Change is never comfortable, but often so necessary. 2014 was a year of change in drug policy laws in California, change that moves us towards drug policies that are grounded in science, compassion, health and human rights.
It was a banner year for the Drug Policy Alliance in California, having Gov. Jerry Brown sign our bills instead of veto them, stopping problematic bills from even getting to his desk, and supporting other drug laws amended through the budget process and the ballot.
Here's a recap:
· After 10 years of failed attempts, we eliminated the disparity between crack and powder cocaine in the state, codifying the California Fair Sentencing Act (SB1010), authored by Black Caucus Chair Sen. Holly Mitchell, which takes effect Jan. 1 2015. Leading a coalition of 12 cosponsors ranging from the NAACP to the National Council of La Raza, we garnered nearly 200 letters of support from civil rights groups, drug treatment providers, legal scholars, faith leaders, drug law reformers, human rights advocates and sitting California district attorneys. Among other favorable editorials, we won the LA Times editorial board support.
· We made sterile syringes available at pharmacies in every County, again; the 2011 DPA bill allowing this was to sunset end of 2014. Partnering with the SF AIDS Foundation, DPA passed the Sterile Syringe Access at CA Pharmacies (AB1743) that allows people to purchase sterile syringes without a prescription, continuing a highly effective HIV and hepatitis prevention program, and it lifted the arbitrary cap on the number of syringes people can purchase, thereby lifting the cap on the number of syringes people are allowed to legally possess.
· We made naloxone, the opiate overdose reversal drug, available behind the counter at CA pharmacies. Approved by the FDA in the 1970s, naloxone reverses opiate overdoses, and is key to our campaign to reduce overdose deaths, which are now the leading cause of accidental death in the US. DPA partnered with the CA Pharmacists Association to pass AB1535, which will allow people to walk into a participating pharmacy and acquire naloxone and a short training on how to use it.
· We defeated bad marijuana legislation. DPA worked with allies to first offer amendments and eventually defeat a convoluted and patient unfriendly Medical Marijuana Regulation Bill (SB1262), sponsored by the Police Chiefs that still required regulations to be developed on the local level, named an unqualified state agency to oversee regulation, and most problematic, denied licenses to anyone with a prior drug conviction.
· The lifetime ban on Food Stamps and benefits for drug felons was repealed, taking effect April 2015. Although DPA was not directly involved this year, we have worked on this issue for over a decade, and as recently as last year cosponsored an unsuccessful bill to eliminate this unjust ban. Our previous author, Senator Loni Hancock, was able to use her powerful position on the budget committee to work this repeal into an omnibus public safety budget trailer bill that Governor Brown had no choice but to sign.
· DPA advocated for Prop 47, the Safe Schools and Neighborhoods Act, which won 58 percent of the vote on the November ballot. Prop 47 reduces six petty crimes, including simple drug possession, from a felony or wobbler to a misdemeanor.
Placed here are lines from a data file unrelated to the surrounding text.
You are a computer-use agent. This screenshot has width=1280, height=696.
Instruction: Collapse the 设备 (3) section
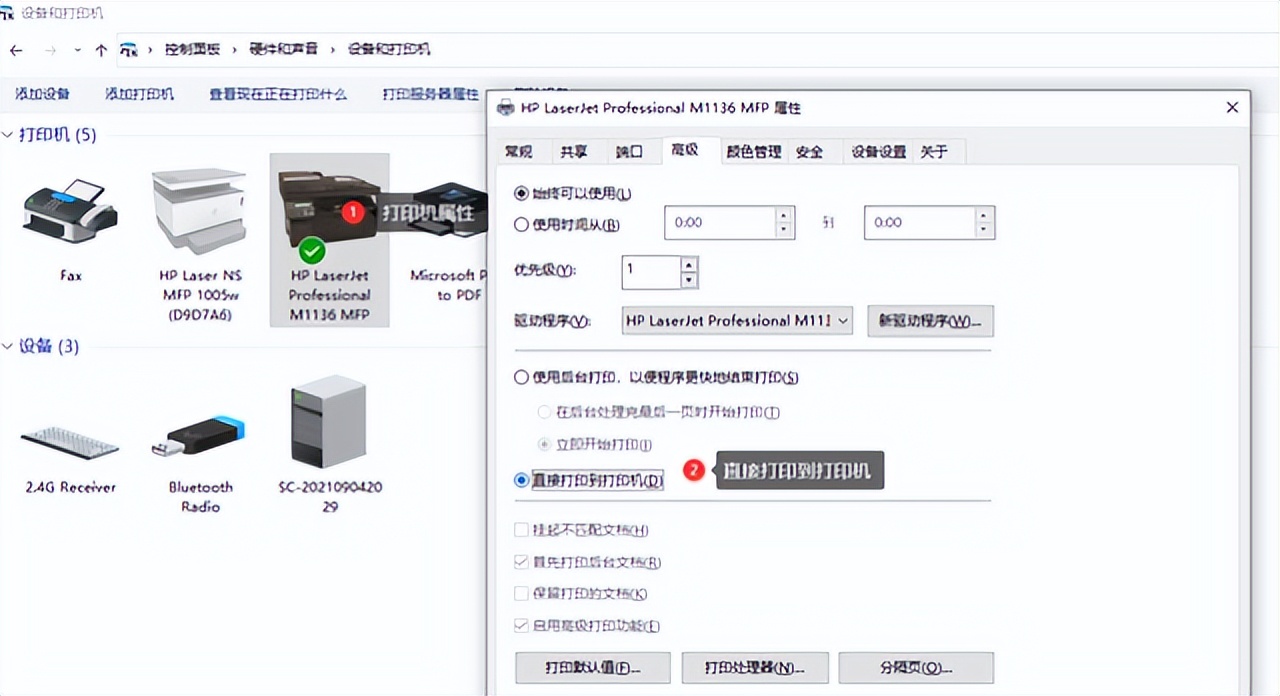8,346
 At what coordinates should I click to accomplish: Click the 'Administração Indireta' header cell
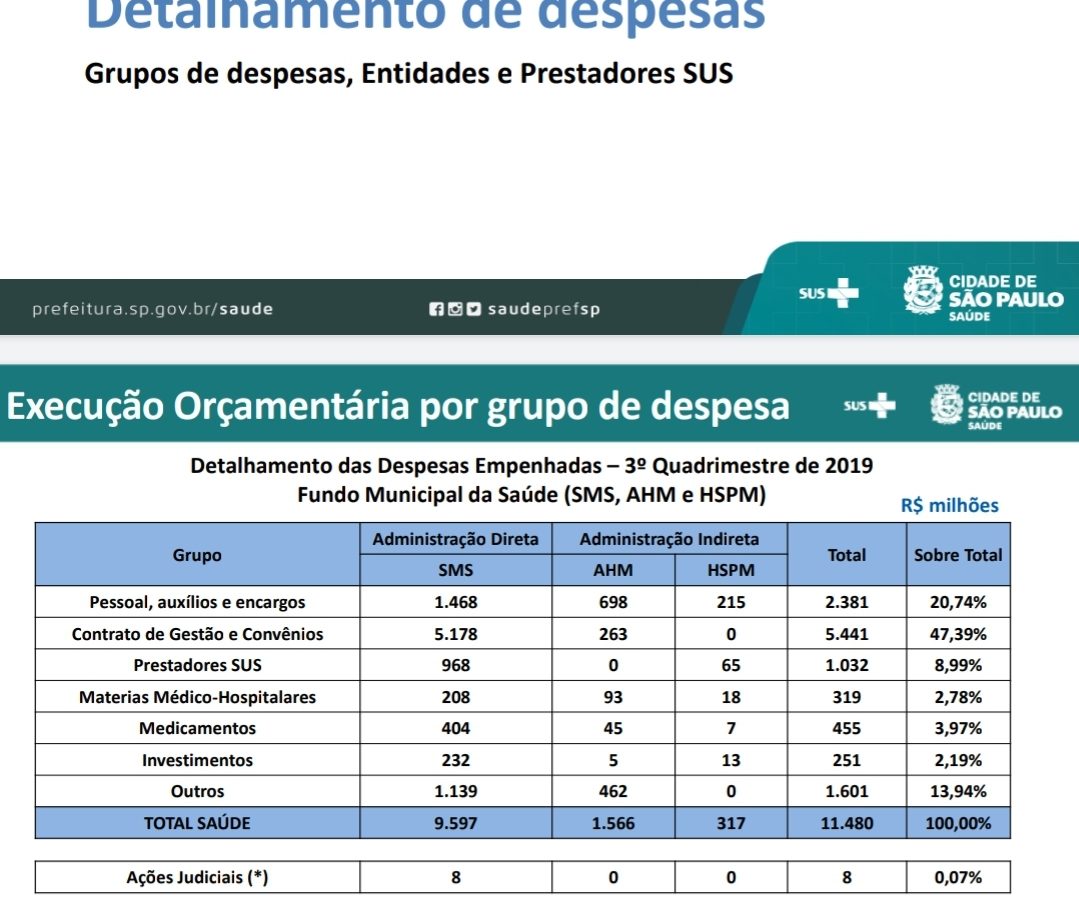[669, 539]
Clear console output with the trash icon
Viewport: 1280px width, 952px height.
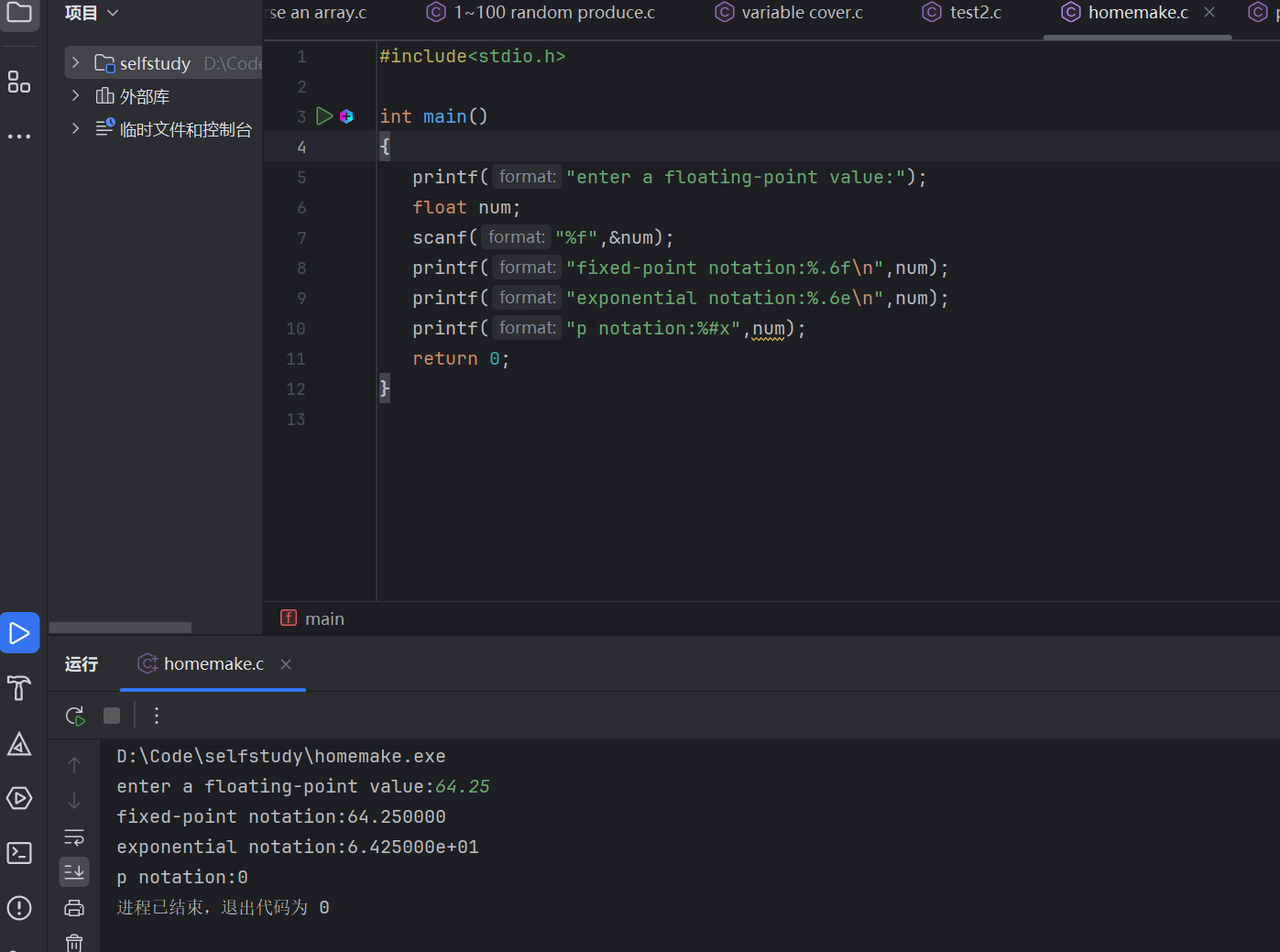74,942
Prop 47 will prevent tens of thousands of people from going to prison every year, and allow as many as one million Californians to have their records reclassified, removing the felony record that creates barriers for formerly incarcerated people to getting jobs, student loans, business licenses, and public benefits.
These laws save lives, prevent Hep C and HIV infections, prevent unnecessary incarceration, fight hunger and poverty, allow for second chances, and codify that the same crime gets the same time.
These successes are helped by broader public awareness and support for ending the war on drugs and to the overwhelming data that demonstrate the disproportionate application of these laws to Black and Brown people.
Additionally, in California, the growing support from Latino leaders and elected officials has been critical to moving legislation through Sacramento and winning at the ballot box.
But still, California has the largest prison system in the world, and the state prison and many county jails remain under federal oversight. From addressing the mass criminalization and police militarization that Ferguson, MO and related incidents have raised, to robust implementation of Prop 47 and other reforms, to stopping the prison and jail building boom, to ensuring that immigrants don't get deported for drug possession, to reducing the millions of dollars that law enforcement routinely grabs through civil asset forfeiture seizures annually, there is much work to be done.
Lynne Lyman is the California state director for the Drug Policy Alliance.